-- Supplied material follows --

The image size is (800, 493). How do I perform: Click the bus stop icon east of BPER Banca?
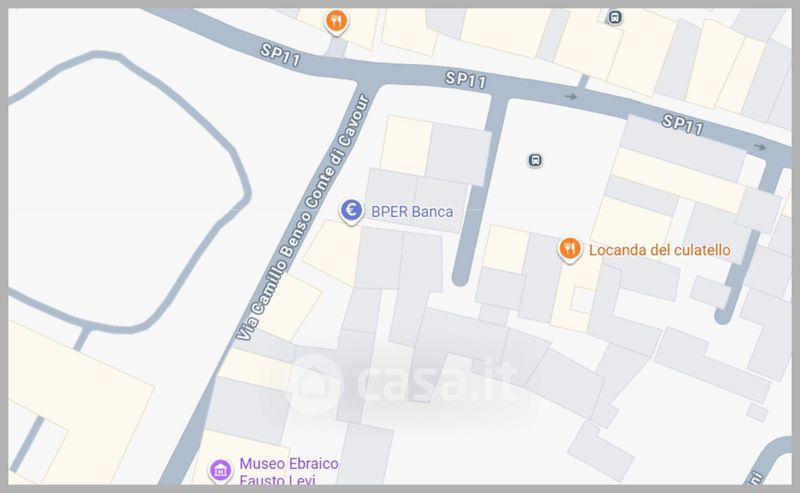click(535, 160)
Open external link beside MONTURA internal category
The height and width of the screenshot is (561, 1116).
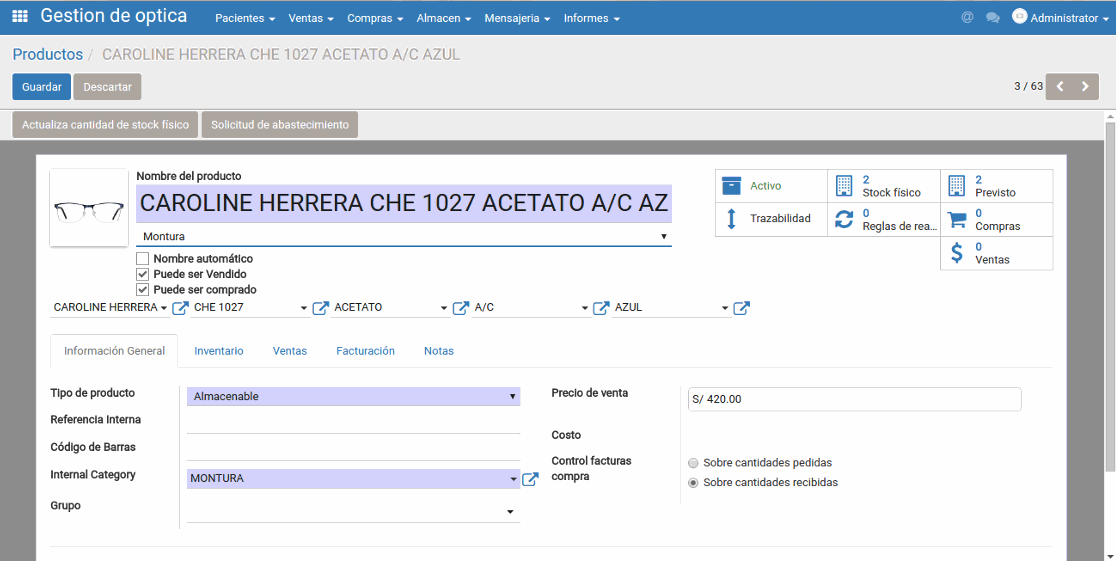[x=530, y=479]
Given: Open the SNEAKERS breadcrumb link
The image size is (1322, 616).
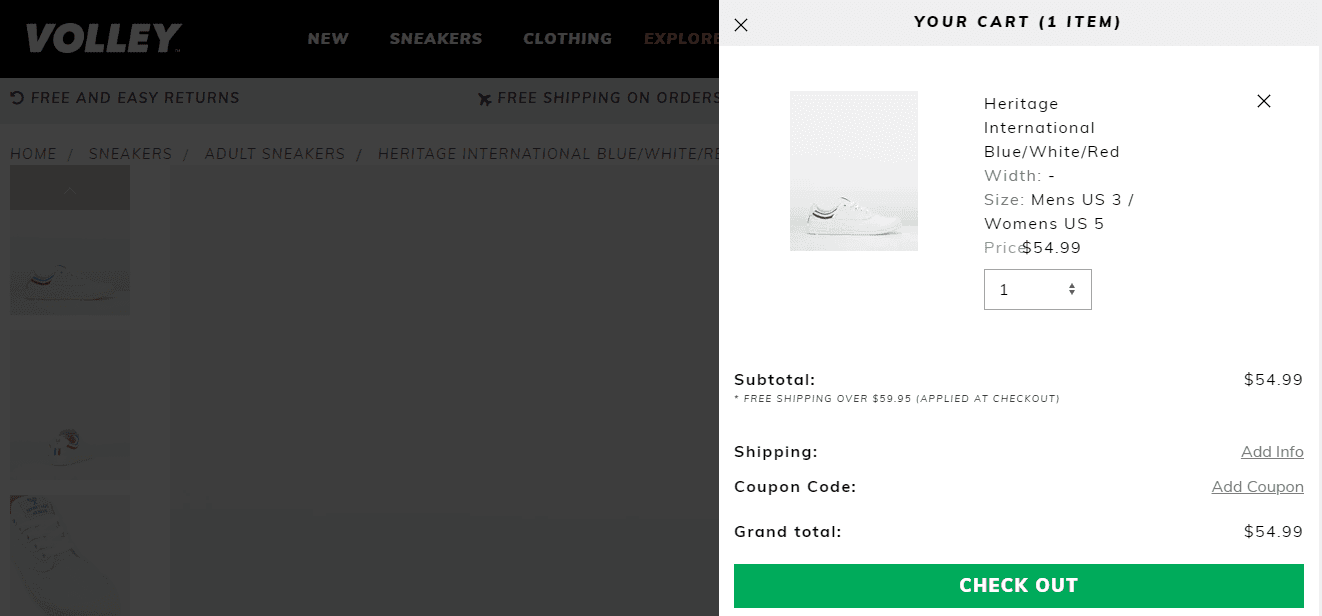Looking at the screenshot, I should coord(131,154).
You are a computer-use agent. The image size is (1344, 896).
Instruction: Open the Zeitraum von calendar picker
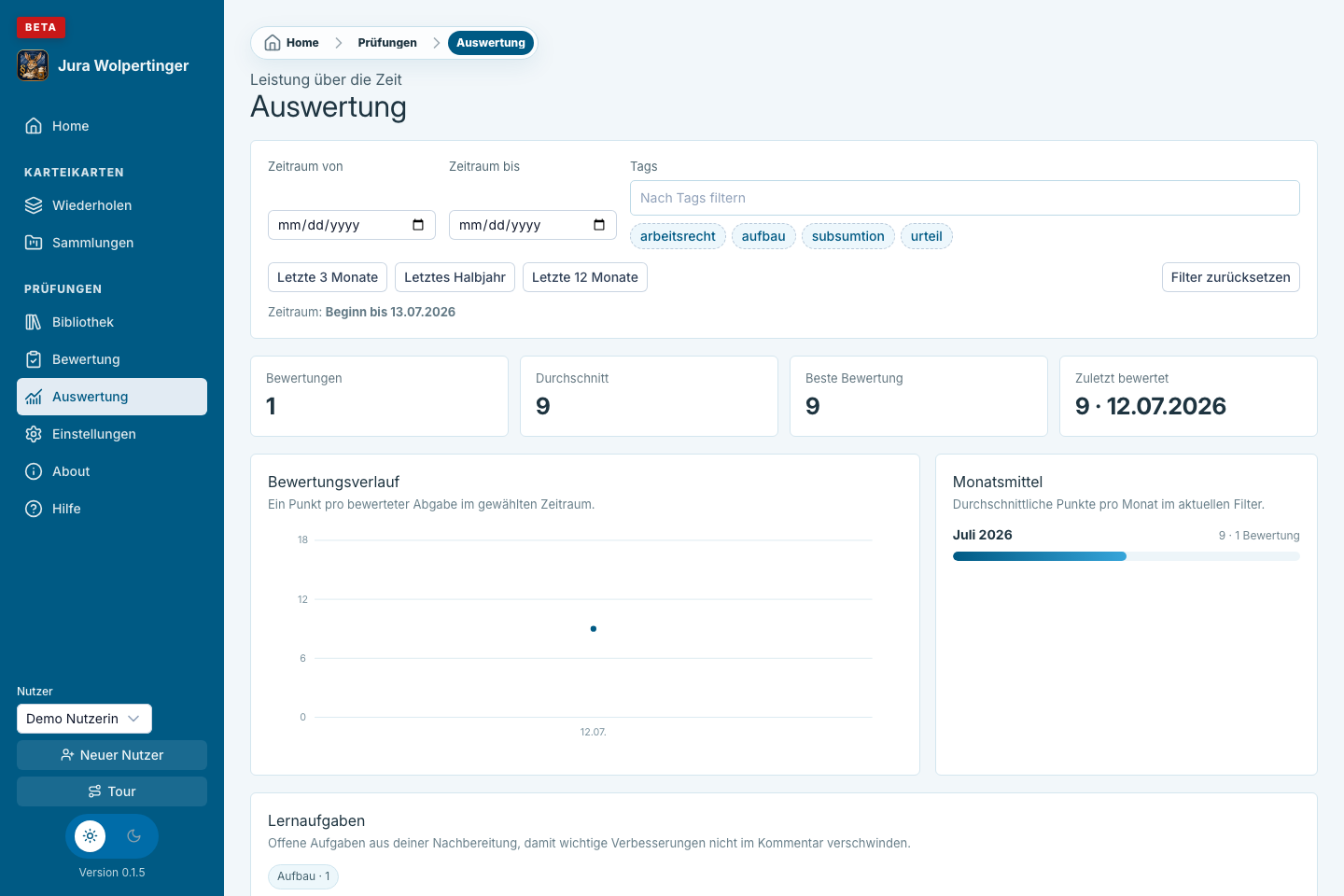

-- Supplied material concluded --

• _Instructions to follow_
Whatever pictures the entries contain, omit them, and write the rest out exactly.

• _Result of the task_
The image size is (800, 493). How do I perform: Click the bus stop icon east of BPER Banca?
click(535, 160)
Open external link beside MONTURA internal category
The height and width of the screenshot is (561, 1116).
[x=530, y=479]
Given: Open the SNEAKERS breadcrumb link
The image size is (1322, 616).
Looking at the screenshot, I should coord(131,154).
You are a computer-use agent. The image size is (1344, 896).
Instruction: Open the Zeitraum von calendar picker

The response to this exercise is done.